At this moment, there are no disease-modifying treatments for Parkinson’s disease (PD). The most common treatment options are medications that may control the disease symptoms and side effects, and, in some cases, surgery. While effective, current options are often not satisfactory for patients with PD. What Aspen is developing may not be a cure. We won’t know until we study the treatment in clinical trials. However, we believe it has the opportunity to reverse motor symptoms, potentially converting PD to a more manageable chronic condition and significantly improving a patient’s quality of life. One of our mottos at Aspen Neuroscience is “Our patients are waiting,” and we feel this every day. I am so proud to be a part of this company, working with such talented people.
With your expertise in biotechnology, immunotherapy and adoptive cellular therapy, how do you wish to utilize upcoming opportunities and technologies in this field to chart the company’s upward growth?
Through our AI-based bioinformatics tools, we consistently produce high-quality iPSCs, as well as autologous dopaminergic neuron precursors, developed from a simple patient skin biopsy. In addition, we are immersed in building and scaling out an in-house autologous cell therapy manufacturing operation, which includes quality control metrics and bioinformatics for process and product characterization. This proprietary process is reproducible, flexible and leverages bioinformatics with a high success rate. We consistently create high purity, viability and cell yield with our current GMP manufacturing process. And now, we are evaluating multiple manufacturing technologies and solutions to enable the development of a scalable, closed and automated end-to-end process. That’s something that also excites us here at Aspen: our cell development technology
is a platform with broad potential and multiple opportunities to expand the current pipeline into other cell types and indications.
How do you envision further strengthening Aspen Neuroscience’s position in 2023 and beyond?

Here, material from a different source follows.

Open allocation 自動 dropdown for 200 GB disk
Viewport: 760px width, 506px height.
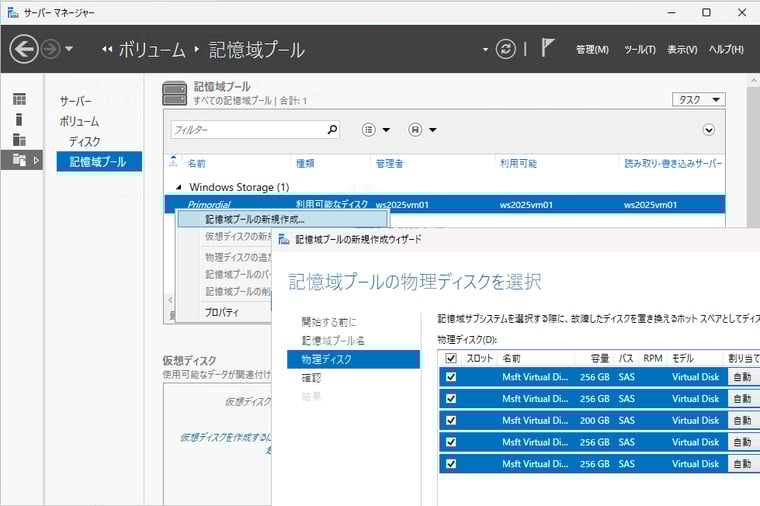pyautogui.click(x=743, y=420)
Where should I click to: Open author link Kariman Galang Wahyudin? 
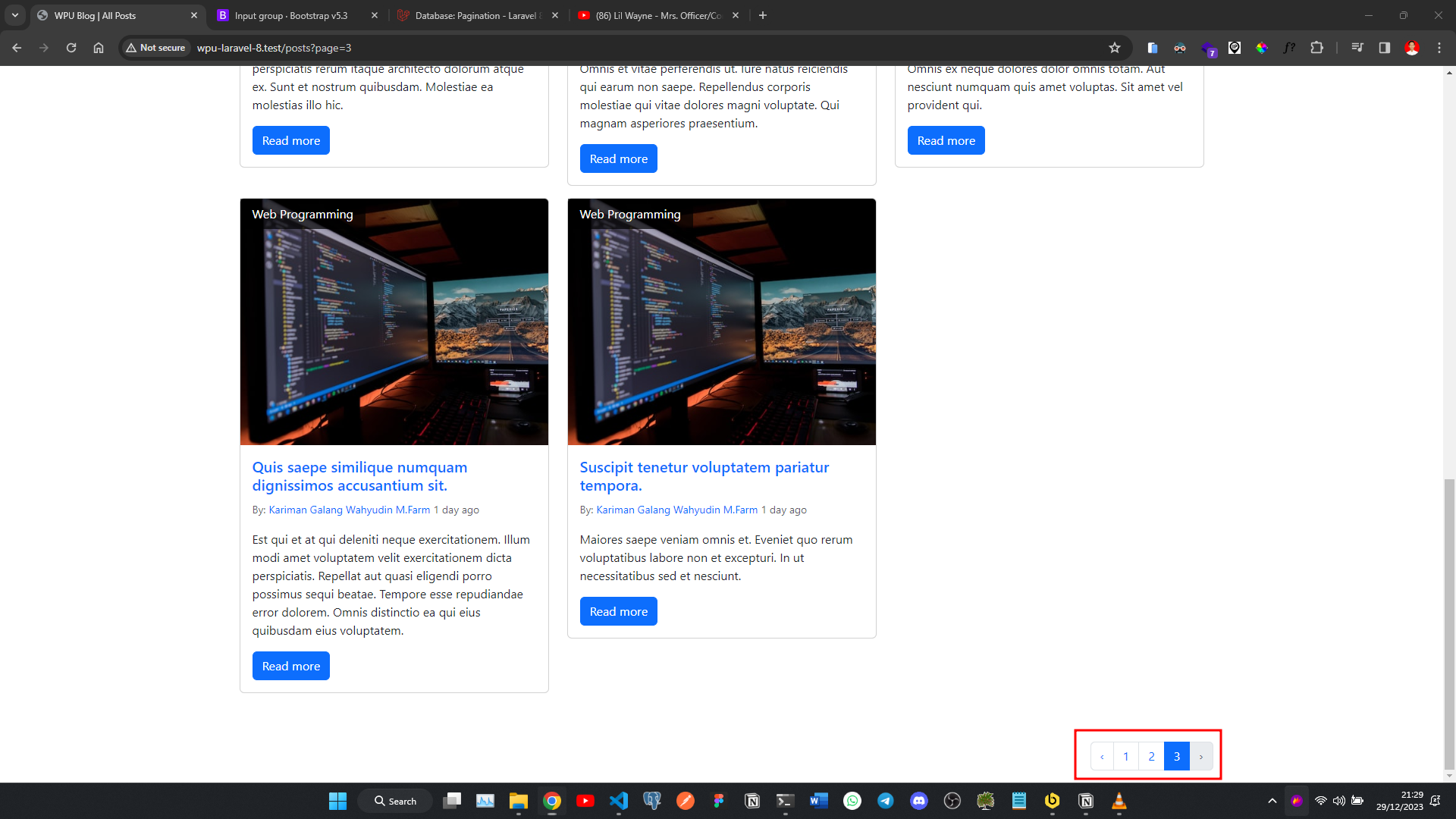677,510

Over the last few years, the team has done an incredible job of raising more than $220 million in Seed, Series A and Series B funding, which has put us in a position of real financial strength to operate through our key value inflection points. We have completed all our preclinical milestones and are preparing to submit our first IND (Investigational New Drug) application to the Food & Drug Administration for our first product. We are on the verge of becoming a clinical-stage company, and I look forward to all the steps moving forward into the next stages of this process.
How would you desire to upscale your successful journey within the healthcare industry?
I would like to continue mentoring the leaders of the future. There is a real gap in workforce development in this industry. At Aspen Neuroscience, we are a part of solving that by helping develop rising leaders. It has been such a gratifying experience to be a part of scientific technology innovation, contributing to transforming this field while also helping scientists and bioengineers through mentorship in a collaborative way to advance their careers. The greatest marker of success for me is when I can help accelerate my colleagues’ individual development.
Having 20 years of work experience in the research and development of biopharmaceuticals in the healthcare industry, please share your words of advice for young scientists who wish to explore the industry.
My words of advice would be to spend the time to build a network of colleagues that support and empower you. Increase your visibility and put yourself out there. Surround yourself with people who have interests that align with your own, and proactively seek out mentor-mentee relationships. If you can identify the skills that need to be improved on, work with a mentor, and learn to develop those skills. Building these networks opens opportunities to strengthen your skills, career opportunities and potential.